Tethered bilayer setup
The tethered bilayer was formed by adding 8 ul of 3mM ethanolic mobile lipid solution, to a polymer bounded 2mm2 area of tethered lipids bound to a gold surface within each well of the six well test chamber used for the experiments. The bilayer formation occurred when 100 µl of buffer was flushed through the test chamber. The incorporation of MscS or MscL was achieved by flushing with a 10 µM DDM dispersion of the corresponding MS protein in PBS buffer. This approach permits both the use of 10% tether densities and the transfer of the insoluble MS proteins into the tethered bilayer. Previous approaches have required that protein is fused with the tethered membrane by fusing proteoliposomes onto the inner leaflet tethers.

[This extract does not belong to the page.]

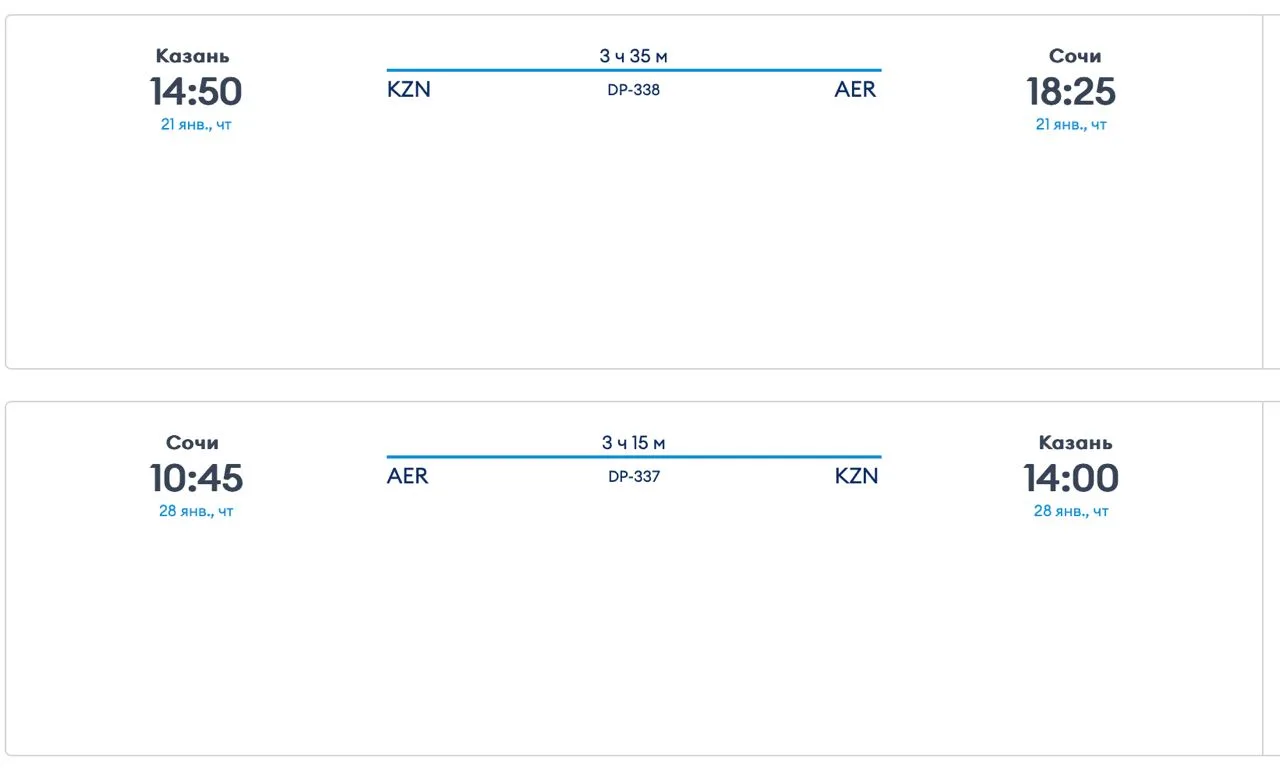Click the Сочи arrival city label
Viewport: 1280px width, 772px height.
click(x=1075, y=56)
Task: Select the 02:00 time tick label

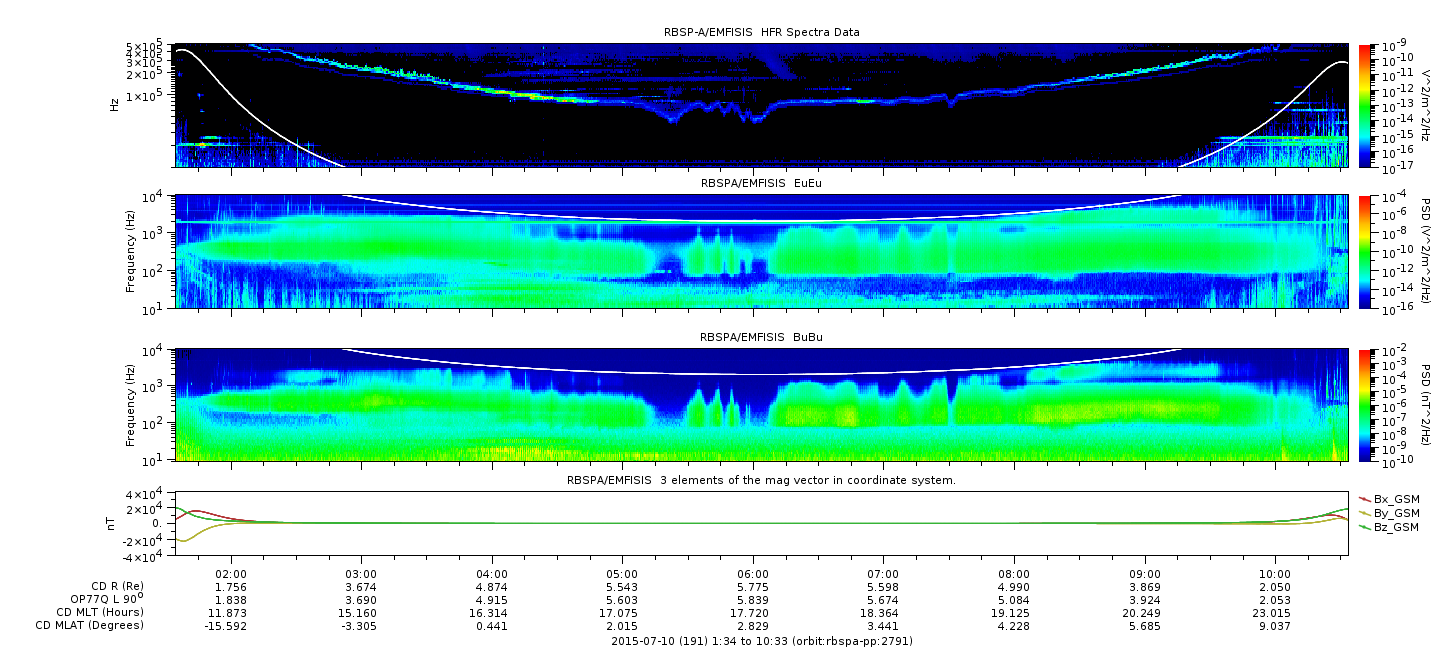Action: click(x=231, y=572)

Tether densities as low as 10% did not permit the latter approach as they failed to present a sufficiently hydrophobic surface to stimulate fusion. MscS and MscL proteins were prepared as previously described.
Conclusions
Presence of TMAO does not affect MscS/MscK voltage-sensitive gating transitions (Fig. 5.1B and 5.2B). Increasing HHP causes the bilayer thickness to increase and makes phospholipids more tightly packed. As a protective osmolyte TMAO is excluded around the surface of the cytoplasmic domain. However, TMAO is expected to stabilize the cytoplasmic domain of MscS/MscK and protects it from the effect of HHP by coordinating water molecules around it (shown schematically in Fig. 5 as a number of TMAO molecules arranged around the cytoplasmic domain). Gating of MscS/MscK by voltage at HHP up to 40 MPa is comparable to its gating at athmospheric pressure as shown in Figure 4B. Further increase of HHP abolishes TMAO protection of the MscS and MscK cytoplasmic domains (shown schematically in Fig. 5 as reduced number of TMAO molecules coordinating water around the cytoplasmic domain). Phospholipids are more tightly packed such that the TM1-TM2 “hairpin” cannot easily move across the membrane bilayer when voltage is applied and the channel remains closed.